Friar Austin is back, talking over what Theology has to say to us today in the area of morality and responsibility.

A similar development to that around original sin is found in Church teaching on personal sin, our understanding of morality. We have had to ask how to decide what is the right thing to do in matters as yet never experienced – organ transplants, ways of controlling the frequency of births – as well as questions concerning the morality of public life. In a society that doesn’t change much a code or commandments for people to obey suffices; even without people knowing why something must or must not be done. Obey the rules and you are in harmony with God.

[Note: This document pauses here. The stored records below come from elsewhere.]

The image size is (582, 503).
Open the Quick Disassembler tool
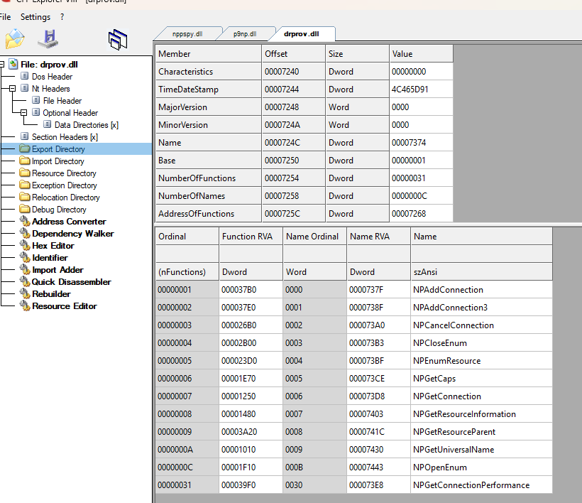pos(71,282)
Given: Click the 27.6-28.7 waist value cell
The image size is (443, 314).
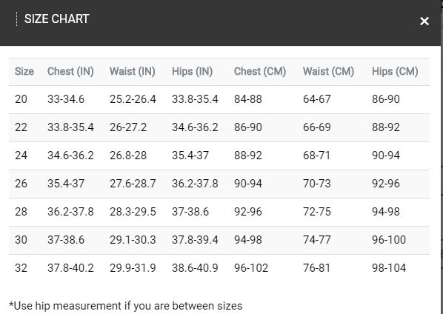Looking at the screenshot, I should [133, 184].
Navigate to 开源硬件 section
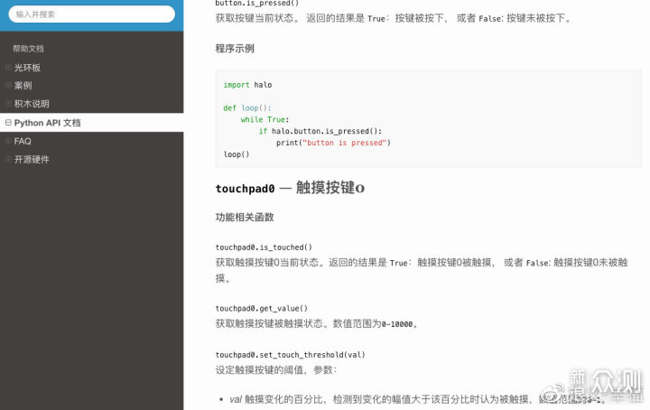This screenshot has height=410, width=650. [x=33, y=160]
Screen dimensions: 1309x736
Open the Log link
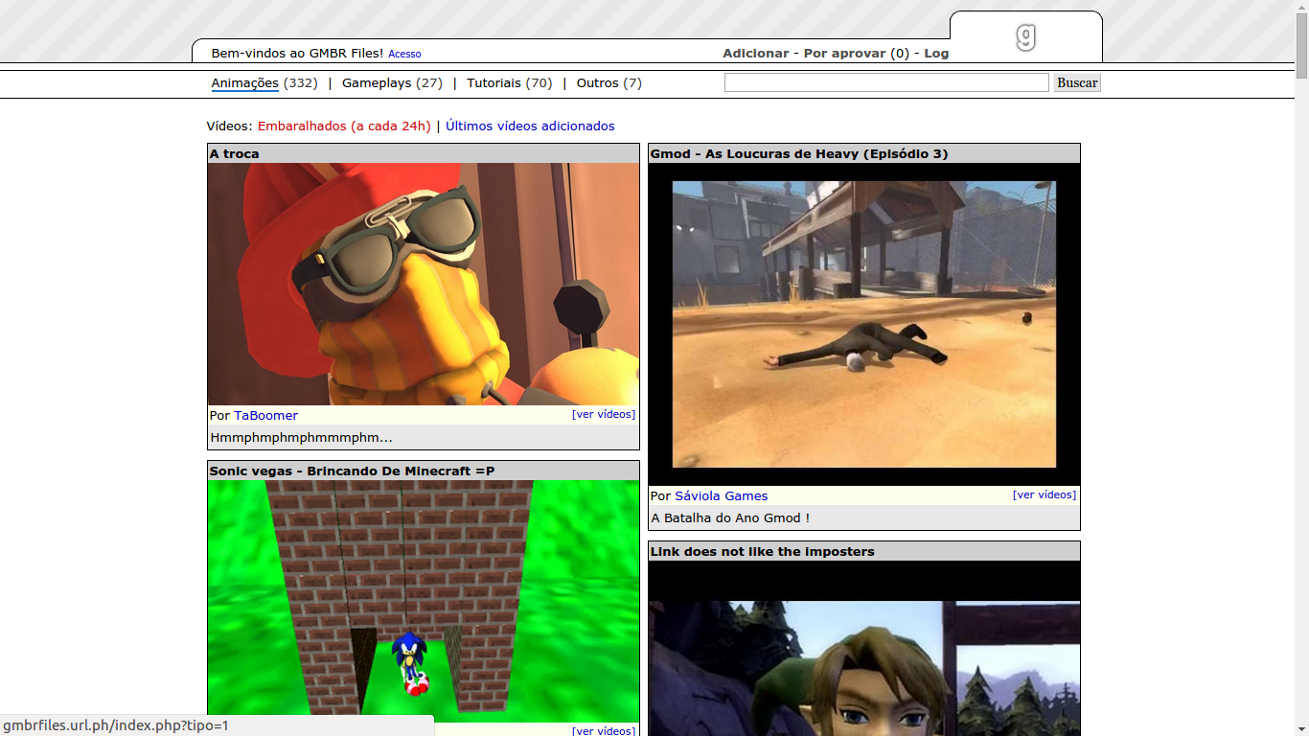936,54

In the past Christian theology compiled its code, and it became very elaborate and detailed. We had volumes of moral theology textbooks. First, they were intended for confessors, to help with actions already done. However, the manuals affected preaching. Preaching and teaching are very different from what happens in the confessional. The Church turned to two sources in compiling the manuals – one was the already existing Church teaching; the other was common sense or right reason. The reason they appealed to common sense [natural law] was because morality is not arbitrary. God doesn’t invent rules at whim. The right thing to do is what is always in harmony with the plan of creation. Life is not absurd and eventually everything will make sense. Because we have reason and practical common sense, we thereby share in the creative wisdom of God, and can figure out what to do.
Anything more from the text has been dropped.